Yardeni believes the “earnings recession is over” after the S&P 500 operating earnings per share declined on a year-to-year basis for the past four years through the second quarter of 2016. So he expects that a positive earnings comparison is likely for the fourth quarter. “The S&P 500 forward revenues and earnings are now both in record territory,” he added.

On the market’s upswing in valuations, Yardeni admits that they could certainly go higher in a market melt-up. “Our bullish outlook is based on our view that single-digit earnings growth will do most of the heavy lifting,” said Yardeni.

In the meantime, Yardeni Research’s Weekly Leading Index (WLI), which he noted is a good coincident indicator that can confirm or raise doubts about stock market swings, “has climbed to another new record high, advancing 2.8 percent in four weeks ended Oct. 8. The WLI is the average for Yardeni’s Boom and Bust Barometer (BBB) and Bloomberg’s Weekly Consumer Comfort Index (WCCI).

So which industries are apt to immediately benefit from a sudden market melt-up? The most essential factor to consider is which industries have the money or robust balance sheets to benefit from a positive market upswing.

“Tracking which industries are attracting money and which ones aren’t can sometimes foreshadow what the future holds,” said Yardeni. Industries selling lots of debt or equity may face overcapacity and gluts a year or two out, he noted. And conversely, “industries that haven’t had heavy capital inflows are often lean and ready to perform well when good times -- and investors -- return,” he argued.

Based on the money factor, three sectors look well situated to benefit from a melt-up: The nation’s major banks, specifically JP MorganChase (JPM), Citigroup (C) and Bank of America (BAC); the investment brokers/financial services) group, Goldman Sachs (GS), and Morgan Stanley (MS); and the media/entertainment sector, led by Amazon (AMZN) and Netflix (NFLX). 

Yardeni said the nation’s banks have attracted just enough capital to shore up their balance sheets since the financial crisis. But he also acknowledged that despite the weak economic growth under President Obama’s administration, the S&P 500 is up 214 percent since its Mar. 9, 2009, low and only 2.9 percent below its high on Aug. 15.

The big banks, in particular, may finally be putting the nightmare that was 2008-2009 behind them, said Yardeni. Loan losses and legal fees are down, lending in most areas is up and costs are being cut. Indeed, bank loans at U.S. commercial banks rose to a record high of $9.1 trillion, up 8 percent year-over-year in the first week of October, he noted.

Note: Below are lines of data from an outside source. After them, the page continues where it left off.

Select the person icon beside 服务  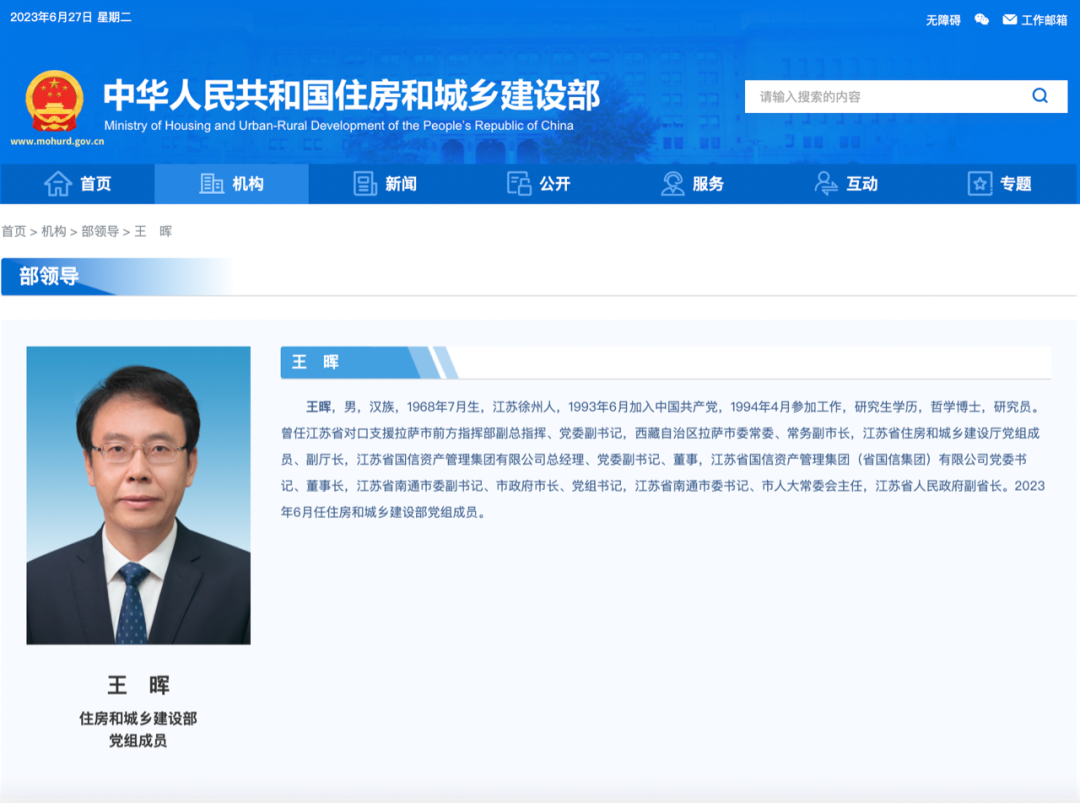point(673,183)
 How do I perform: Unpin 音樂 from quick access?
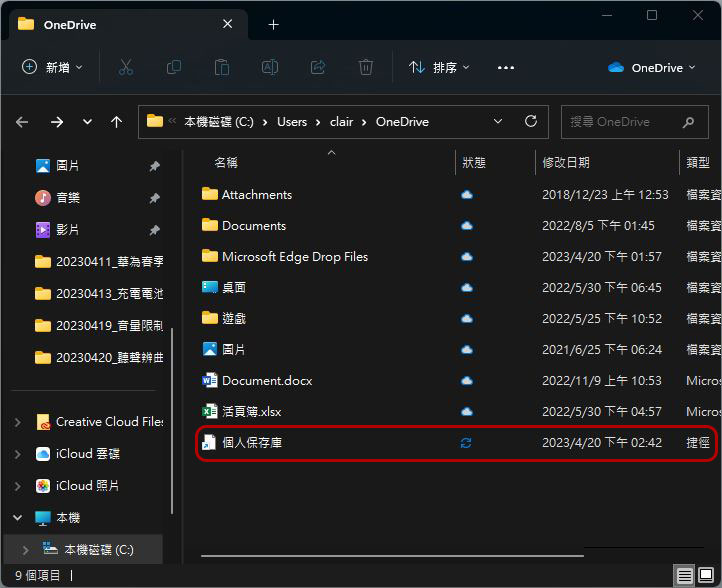pyautogui.click(x=154, y=198)
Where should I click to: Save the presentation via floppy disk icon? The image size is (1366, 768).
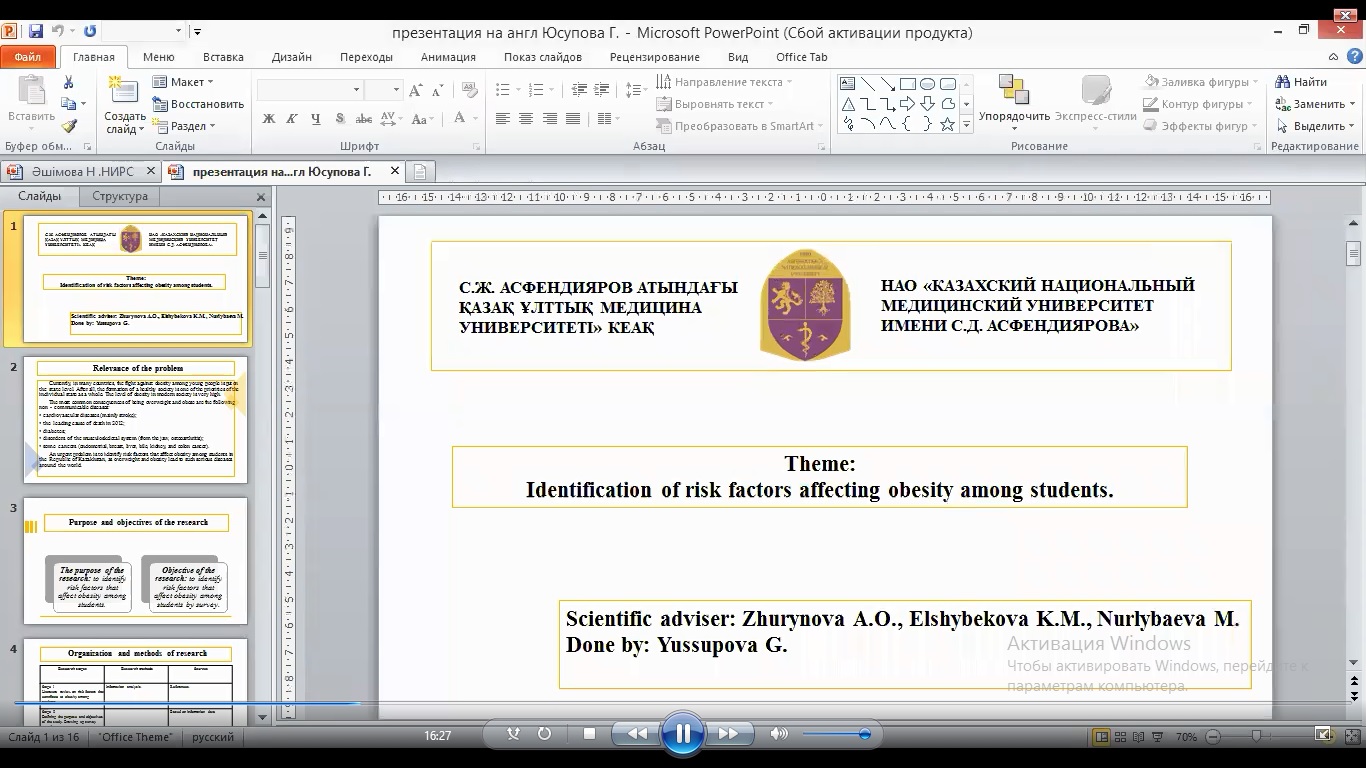[x=36, y=32]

JP Morgan, Citigroup and BofA each enjoyed unexpected profitability in their trading and investment operations during the third quarter, perhaps helped by this summer’s volatility and market share gains at the expense of Deutsche Bank (DB) and other European players, Yardeni pointed out.

Goldman Sachs and Morgan Stanley were among the biggest beneficiaries of the jump in fixed-income trading. Goldman’s fixed-income, currency and commodity trading rose 34 percent, to $1.96 billion. And Morgan Stanley’s revenues from trading bonds, currencies and commodities surged 61 percent, to $1.48 billion. The gains at MS came even after the company laid off 25 percent of its fixed-income traders.

Among media companies, Netflix plans to spend $6 billion on programming next year, up 20 percent year-over-year, and will soon sell bonds to raise cash. It plans to release 1,000 hours of original video next year, up from 600 hours this year, and will take on dozens of new employees to help find, produce and market TV shows and movies, according to Bloomberg.

Amazon has joined Netflix in such a heavy-spending spree. Both companies combined will spend more on TV programming than HBO, Turner and CBS individually, according to HIS Technology as cited in a recent article in TechRadar.

So if things go as planned, these banking, investing and media-entertainment giants could all be part of a big melt-up of their own making.